Apple Has Gobbled Up Half of the Smartwatch Market This Year

Apple (NASDAQ: AAPL) has been dominating the wearables market in recent years, thanks in large part to the popularity of Apple Watch. Strong demand for AirPods also helps, as the company is likewise the leader in hearables. The smartwatch market has been able to grow so far this year despite the economic havoc that the COVID-19 pandemic has wreaked across the world.

The Mac maker has expanded its market share over the past year and represented over half of all smartwatch revenue in the first two quarters of 2020. A customer trying on an Apple Watch in an Apple Store

Image source: Apple.

Apple Watch is the most popular smartwatch in the world

Counterpoint Research estimates that Apple's share of smartwatch revenue in the first half of 2020 was 51.4%, up from 43.2% in the first half of 2019. The No. 2 vendor was Garmin (NASDAQ: GRMN) with 9.4% share during that time frame, followed by China's Huawei at 8.3%. Overall unit volumes were roughly flat at around 42 million as consumers tried to continue exercising during the coronavirus crisis, but the 20% growth in total smartwatch revenue points to an increase in average selling prices (ASPs).

[SOURCE MATERIAL]
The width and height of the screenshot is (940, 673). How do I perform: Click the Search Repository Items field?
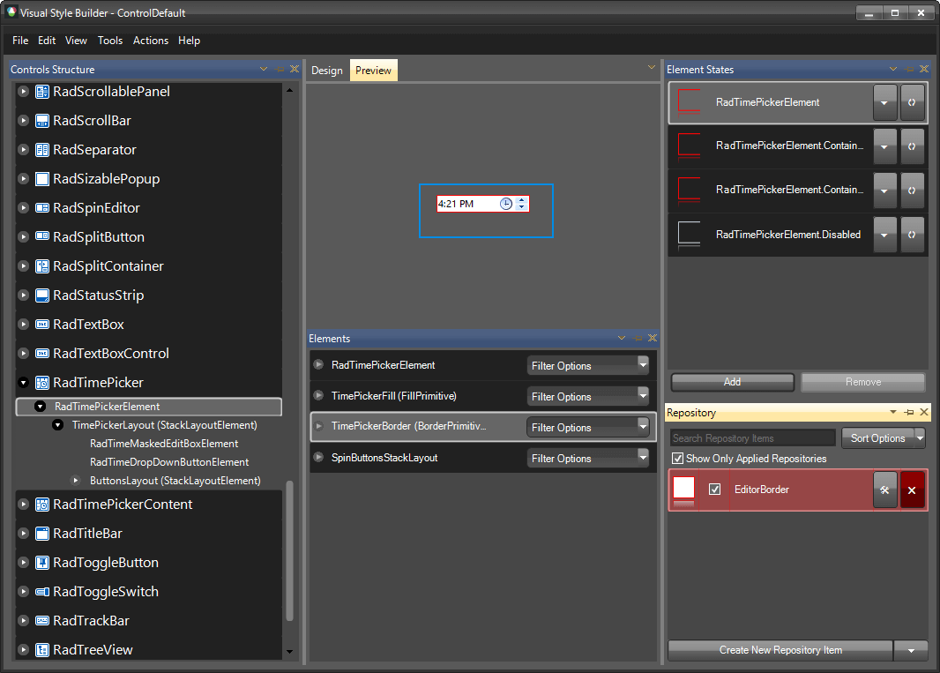751,437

[ASSIGNMENT] Reproduce the smartwatch article above word for word, from "Apple Watch is" up to and including "selling prices (ASPs).".

[RESULT OF THIS EXERCISE]
Apple Watch is the most popular smartwatch in the world

Counterpoint Research estimates that Apple's share of smartwatch revenue in the first half of 2020 was 51.4%, up from 43.2% in the first half of 2019. The No. 2 vendor was Garmin (NASDAQ: GRMN) with 9.4% share during that time frame, followed by China's Huawei at 8.3%. Overall unit volumes were roughly flat at around 42 million as consumers tried to continue exercising during the coronavirus crisis, but the 20% growth in total smartwatch revenue points to an increase in average selling prices (ASPs).